In reading some of the “grief literature”, and in comments and discussions I have seen, I have learned some new terms. “Grief Spasms”, those paroxysms of anguish that grip, periodically often without warning. “Chronic Sorrow” describes exactly what condition a loss like this creates. It is like arthritis, or asthma, or lupus, or cancer. Nothing that can be cured, only managed. The problem with sorrow, is there are no prescriptions, no medications that can ameliorate the terrible sadness that washes over me from time to time. There are myriad suggestions in the books and blogs out there as how to “get through it”, how to “rebuild”, but as anyone who is going through this, has gone through this, life will never be the same. I am becoming an expert on grief.
I am coining a new term, one I haven’t heard before, “Grief Fatigue”.
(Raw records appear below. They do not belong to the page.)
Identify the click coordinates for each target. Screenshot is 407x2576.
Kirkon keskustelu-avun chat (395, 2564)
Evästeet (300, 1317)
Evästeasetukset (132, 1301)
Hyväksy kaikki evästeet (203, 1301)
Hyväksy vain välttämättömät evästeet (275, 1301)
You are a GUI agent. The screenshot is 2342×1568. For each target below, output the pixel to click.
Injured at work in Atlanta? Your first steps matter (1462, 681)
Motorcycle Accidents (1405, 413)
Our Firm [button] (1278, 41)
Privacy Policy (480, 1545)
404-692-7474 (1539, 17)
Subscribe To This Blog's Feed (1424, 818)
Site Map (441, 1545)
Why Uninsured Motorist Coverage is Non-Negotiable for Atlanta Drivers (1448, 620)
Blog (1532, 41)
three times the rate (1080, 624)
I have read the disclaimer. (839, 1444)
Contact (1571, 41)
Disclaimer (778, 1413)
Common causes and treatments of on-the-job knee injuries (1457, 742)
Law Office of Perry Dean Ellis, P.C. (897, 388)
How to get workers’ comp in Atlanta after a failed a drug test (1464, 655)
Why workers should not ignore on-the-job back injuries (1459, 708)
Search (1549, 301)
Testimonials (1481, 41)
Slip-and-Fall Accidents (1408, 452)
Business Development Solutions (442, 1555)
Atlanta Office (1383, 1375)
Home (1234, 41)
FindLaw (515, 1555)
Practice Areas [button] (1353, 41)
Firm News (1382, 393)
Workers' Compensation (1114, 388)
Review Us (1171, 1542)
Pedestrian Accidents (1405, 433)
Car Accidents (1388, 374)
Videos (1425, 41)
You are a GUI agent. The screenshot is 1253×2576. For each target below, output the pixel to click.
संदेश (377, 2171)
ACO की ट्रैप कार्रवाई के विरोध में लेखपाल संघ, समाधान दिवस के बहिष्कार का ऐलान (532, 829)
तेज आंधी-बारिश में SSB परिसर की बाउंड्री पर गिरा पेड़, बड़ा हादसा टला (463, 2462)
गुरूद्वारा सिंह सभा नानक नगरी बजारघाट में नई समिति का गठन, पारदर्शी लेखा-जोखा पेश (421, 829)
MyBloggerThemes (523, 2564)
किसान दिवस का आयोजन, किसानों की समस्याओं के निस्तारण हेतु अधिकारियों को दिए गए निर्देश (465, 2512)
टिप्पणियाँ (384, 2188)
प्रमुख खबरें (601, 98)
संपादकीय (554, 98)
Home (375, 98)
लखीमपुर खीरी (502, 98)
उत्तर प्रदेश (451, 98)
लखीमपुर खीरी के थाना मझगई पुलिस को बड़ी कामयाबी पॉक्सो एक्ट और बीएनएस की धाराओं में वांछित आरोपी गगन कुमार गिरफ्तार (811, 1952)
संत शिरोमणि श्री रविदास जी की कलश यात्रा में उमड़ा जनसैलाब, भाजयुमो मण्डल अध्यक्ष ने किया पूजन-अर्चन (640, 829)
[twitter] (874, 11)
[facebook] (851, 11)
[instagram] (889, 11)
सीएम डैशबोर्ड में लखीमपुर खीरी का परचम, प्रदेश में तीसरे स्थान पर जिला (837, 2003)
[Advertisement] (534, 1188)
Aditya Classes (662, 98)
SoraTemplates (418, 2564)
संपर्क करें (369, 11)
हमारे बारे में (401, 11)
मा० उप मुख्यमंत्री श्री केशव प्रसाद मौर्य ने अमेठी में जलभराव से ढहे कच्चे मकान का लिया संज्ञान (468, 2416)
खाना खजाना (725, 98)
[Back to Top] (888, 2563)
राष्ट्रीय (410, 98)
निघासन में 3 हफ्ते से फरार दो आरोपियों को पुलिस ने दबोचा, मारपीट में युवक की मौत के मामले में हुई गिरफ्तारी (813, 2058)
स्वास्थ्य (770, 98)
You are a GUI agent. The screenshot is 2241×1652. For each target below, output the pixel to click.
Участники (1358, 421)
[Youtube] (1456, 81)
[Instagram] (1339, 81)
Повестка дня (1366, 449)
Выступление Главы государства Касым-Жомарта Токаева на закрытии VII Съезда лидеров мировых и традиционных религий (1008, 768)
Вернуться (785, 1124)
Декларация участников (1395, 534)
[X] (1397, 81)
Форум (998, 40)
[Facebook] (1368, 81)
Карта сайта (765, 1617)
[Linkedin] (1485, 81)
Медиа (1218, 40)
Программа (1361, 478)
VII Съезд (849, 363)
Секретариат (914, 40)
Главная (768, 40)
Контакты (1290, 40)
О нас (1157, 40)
It is exhausting being this sad. Moving through the day, it feels as if I am walking through a palpable substance, sapping my energy. I wake up tired. By the end of the day, I am worn out. I am tired of the sorrow. I am tired of being sad, of the constant ache. I wish I could just decide to be done with it, but that just isn’t possible. And it has only been six weeks. Six seconds. Six years. The journey forward seems so long, that’s why we say “one day at a time”. One moment at a time is more like it. We will just have to learn how to better “manage” it.
Last night we had a friend of Jake’s (and ours) over for dinner. We reminisced about the good times we all shared, how Jake wanted to help everyone he met, often to his own detriment. I wish he could have found a friend like him. Somehow, I was able to say Kiddush without breaking down, I guess that means something. Perhaps I used up my tears at shul that evening. Shabbat always brings my feelings right to the surface. The cup of emotion is so full, like the brimming cup of wine over which I said the blessings. Almost overflowing, held in check only by the surface tension of the liquid. So fragile, the least disturbance, the slightest motion, a breath of air, breaks the skin and the wine spills over the rim and drips onto my hands. So it is. No matter how calm, how I might be able to laugh at a joke, smile at a friend, the least disturbance can unexpectedly cause the overwhelming sorrow to flow.
Today in shul, a friend of ours said something that at once gave me comfort and brought sadness. It is a lot like that now. He said that for us, for him, Jake would always be young, would never grow old. That is the Jake he would remember. The vibrant, alive, laughing Jake. Friend to everyone. I remember all the Jakes. The delicious infant, the precocious toddler, the confident child, the amazingly literate, knowledgeable and capable teenager, the young man embarking on the journey of a lifetime. That journey cut so short. We won’t know the 30-year-old, the middle-aged Jake, the old Jake with a life’s worth of accomplishments behind him. We wanted him to grow old. We’ll never know what he could have done. We only know what he did in the brief time we shared with him. And he did so much.